**To do**
Find every line in the records below that includes the word "header", and copy each of those lines.
* Start Data *
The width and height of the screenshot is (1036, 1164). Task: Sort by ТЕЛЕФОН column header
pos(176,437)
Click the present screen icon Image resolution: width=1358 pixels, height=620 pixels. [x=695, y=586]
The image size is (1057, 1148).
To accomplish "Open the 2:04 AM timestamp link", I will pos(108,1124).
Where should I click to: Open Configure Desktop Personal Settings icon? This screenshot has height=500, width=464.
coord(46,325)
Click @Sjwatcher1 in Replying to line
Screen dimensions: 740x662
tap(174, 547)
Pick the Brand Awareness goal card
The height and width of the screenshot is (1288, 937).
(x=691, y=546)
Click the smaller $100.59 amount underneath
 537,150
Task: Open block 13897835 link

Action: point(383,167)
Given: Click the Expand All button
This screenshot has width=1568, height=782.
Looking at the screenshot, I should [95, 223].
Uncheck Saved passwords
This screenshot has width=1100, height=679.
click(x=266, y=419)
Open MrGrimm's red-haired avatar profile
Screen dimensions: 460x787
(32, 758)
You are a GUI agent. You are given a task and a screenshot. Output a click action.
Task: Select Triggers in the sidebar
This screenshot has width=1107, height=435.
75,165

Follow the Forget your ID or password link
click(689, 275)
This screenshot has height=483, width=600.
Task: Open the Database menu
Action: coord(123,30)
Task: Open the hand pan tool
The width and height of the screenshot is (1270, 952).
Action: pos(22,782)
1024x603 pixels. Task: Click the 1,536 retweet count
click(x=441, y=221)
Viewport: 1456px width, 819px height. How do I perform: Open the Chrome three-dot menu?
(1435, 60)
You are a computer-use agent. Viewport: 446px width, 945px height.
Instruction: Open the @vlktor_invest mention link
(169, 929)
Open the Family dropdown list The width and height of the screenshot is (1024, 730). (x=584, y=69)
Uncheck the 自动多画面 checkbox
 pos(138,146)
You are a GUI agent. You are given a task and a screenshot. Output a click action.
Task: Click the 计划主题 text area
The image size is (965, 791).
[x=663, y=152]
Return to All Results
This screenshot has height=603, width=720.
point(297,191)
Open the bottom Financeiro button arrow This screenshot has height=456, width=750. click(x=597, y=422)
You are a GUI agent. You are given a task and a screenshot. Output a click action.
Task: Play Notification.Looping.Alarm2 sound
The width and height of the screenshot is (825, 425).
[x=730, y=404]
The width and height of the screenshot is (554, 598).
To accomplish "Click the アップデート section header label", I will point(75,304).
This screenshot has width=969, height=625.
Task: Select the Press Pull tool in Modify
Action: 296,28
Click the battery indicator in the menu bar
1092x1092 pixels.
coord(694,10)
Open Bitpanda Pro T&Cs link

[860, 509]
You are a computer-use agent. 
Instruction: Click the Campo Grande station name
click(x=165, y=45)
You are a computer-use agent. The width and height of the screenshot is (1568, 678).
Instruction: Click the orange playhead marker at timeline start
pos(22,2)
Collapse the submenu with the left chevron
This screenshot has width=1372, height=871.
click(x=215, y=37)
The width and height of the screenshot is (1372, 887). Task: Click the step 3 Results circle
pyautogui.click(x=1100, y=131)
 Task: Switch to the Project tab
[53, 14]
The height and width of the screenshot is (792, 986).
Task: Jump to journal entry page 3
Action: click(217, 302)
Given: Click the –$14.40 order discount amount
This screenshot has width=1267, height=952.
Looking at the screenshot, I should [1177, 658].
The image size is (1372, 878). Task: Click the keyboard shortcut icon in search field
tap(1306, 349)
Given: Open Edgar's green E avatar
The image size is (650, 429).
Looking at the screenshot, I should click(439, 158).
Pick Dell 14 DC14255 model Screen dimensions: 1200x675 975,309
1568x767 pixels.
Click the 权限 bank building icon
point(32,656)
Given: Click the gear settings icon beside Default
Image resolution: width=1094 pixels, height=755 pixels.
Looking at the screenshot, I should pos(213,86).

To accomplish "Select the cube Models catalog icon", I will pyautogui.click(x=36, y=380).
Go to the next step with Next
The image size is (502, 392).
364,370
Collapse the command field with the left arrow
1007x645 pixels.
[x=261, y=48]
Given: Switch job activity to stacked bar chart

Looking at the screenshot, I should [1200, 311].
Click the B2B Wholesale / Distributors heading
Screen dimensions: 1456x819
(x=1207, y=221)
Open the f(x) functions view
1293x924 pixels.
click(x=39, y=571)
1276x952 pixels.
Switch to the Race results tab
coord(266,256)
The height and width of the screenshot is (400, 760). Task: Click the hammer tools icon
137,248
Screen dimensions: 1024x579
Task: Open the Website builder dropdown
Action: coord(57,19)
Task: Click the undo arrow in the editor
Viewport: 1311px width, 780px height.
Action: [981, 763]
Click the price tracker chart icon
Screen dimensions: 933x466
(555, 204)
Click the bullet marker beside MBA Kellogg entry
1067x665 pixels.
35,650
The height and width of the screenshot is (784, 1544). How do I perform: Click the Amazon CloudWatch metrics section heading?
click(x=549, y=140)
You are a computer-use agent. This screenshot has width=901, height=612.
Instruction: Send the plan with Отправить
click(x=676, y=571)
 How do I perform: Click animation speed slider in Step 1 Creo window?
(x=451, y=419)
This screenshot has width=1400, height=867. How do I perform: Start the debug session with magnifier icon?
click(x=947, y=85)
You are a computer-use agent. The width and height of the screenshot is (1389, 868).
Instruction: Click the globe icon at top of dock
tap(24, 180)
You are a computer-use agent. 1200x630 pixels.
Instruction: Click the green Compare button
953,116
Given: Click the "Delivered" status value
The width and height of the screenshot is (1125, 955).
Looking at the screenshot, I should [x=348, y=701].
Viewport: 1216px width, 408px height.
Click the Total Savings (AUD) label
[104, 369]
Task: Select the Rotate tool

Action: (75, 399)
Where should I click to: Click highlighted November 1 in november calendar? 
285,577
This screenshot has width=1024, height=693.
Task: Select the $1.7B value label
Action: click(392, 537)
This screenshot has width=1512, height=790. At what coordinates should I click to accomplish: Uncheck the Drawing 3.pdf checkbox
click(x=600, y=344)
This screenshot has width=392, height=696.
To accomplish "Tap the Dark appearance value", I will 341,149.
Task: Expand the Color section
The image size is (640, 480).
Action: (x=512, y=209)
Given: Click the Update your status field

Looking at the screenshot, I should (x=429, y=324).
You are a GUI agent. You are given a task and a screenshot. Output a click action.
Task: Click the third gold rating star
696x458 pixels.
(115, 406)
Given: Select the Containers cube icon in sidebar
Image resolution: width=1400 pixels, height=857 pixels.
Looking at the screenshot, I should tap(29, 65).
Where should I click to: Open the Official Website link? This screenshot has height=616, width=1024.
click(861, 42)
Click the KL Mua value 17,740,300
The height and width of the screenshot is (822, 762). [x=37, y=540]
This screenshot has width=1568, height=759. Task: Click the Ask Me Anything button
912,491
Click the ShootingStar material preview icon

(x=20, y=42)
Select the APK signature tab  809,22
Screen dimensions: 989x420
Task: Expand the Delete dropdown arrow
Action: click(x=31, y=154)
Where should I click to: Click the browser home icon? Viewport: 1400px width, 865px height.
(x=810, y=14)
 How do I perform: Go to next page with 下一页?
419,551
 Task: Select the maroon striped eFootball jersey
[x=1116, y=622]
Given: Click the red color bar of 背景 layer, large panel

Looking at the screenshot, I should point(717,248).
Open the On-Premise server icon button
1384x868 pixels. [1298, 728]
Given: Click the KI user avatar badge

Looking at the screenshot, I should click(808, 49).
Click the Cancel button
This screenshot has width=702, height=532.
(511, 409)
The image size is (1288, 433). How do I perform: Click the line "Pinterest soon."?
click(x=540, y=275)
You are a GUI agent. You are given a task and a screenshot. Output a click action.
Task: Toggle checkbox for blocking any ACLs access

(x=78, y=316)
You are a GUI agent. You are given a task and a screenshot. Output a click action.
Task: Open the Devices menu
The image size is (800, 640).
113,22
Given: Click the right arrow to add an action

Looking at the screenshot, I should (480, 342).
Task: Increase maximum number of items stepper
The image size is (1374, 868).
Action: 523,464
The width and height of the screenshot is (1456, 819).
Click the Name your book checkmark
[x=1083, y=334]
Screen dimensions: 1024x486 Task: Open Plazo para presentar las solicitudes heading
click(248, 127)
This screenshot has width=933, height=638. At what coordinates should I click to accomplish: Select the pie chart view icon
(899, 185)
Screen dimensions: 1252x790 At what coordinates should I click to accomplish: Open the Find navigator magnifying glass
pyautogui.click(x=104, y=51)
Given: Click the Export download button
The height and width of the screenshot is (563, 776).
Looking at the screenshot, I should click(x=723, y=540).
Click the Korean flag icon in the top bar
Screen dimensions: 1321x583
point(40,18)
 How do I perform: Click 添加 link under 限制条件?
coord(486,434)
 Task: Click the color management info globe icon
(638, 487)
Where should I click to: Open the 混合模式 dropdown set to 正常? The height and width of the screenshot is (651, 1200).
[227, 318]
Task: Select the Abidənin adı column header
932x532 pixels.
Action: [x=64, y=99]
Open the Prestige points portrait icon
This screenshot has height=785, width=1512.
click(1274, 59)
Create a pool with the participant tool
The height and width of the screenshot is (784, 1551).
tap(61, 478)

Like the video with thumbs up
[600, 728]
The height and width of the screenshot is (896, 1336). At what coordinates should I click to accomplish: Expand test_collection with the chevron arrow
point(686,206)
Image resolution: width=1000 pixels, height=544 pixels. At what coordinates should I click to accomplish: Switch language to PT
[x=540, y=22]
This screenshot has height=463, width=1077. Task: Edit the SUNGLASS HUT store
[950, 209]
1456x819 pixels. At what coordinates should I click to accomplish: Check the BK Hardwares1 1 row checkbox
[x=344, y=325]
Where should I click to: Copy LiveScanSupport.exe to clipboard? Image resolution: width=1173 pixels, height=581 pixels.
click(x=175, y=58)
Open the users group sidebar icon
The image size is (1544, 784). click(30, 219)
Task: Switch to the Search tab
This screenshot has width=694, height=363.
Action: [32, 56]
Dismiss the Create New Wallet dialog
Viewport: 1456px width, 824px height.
* End Data *
**Finished exercise**
The width and height of the screenshot is (1036, 1164). Task: Sort by ТЕЛЕФОН column header
To accomplish "Click the アップデート section header label", I will point(75,304).
Task: Select the Abidənin adı column header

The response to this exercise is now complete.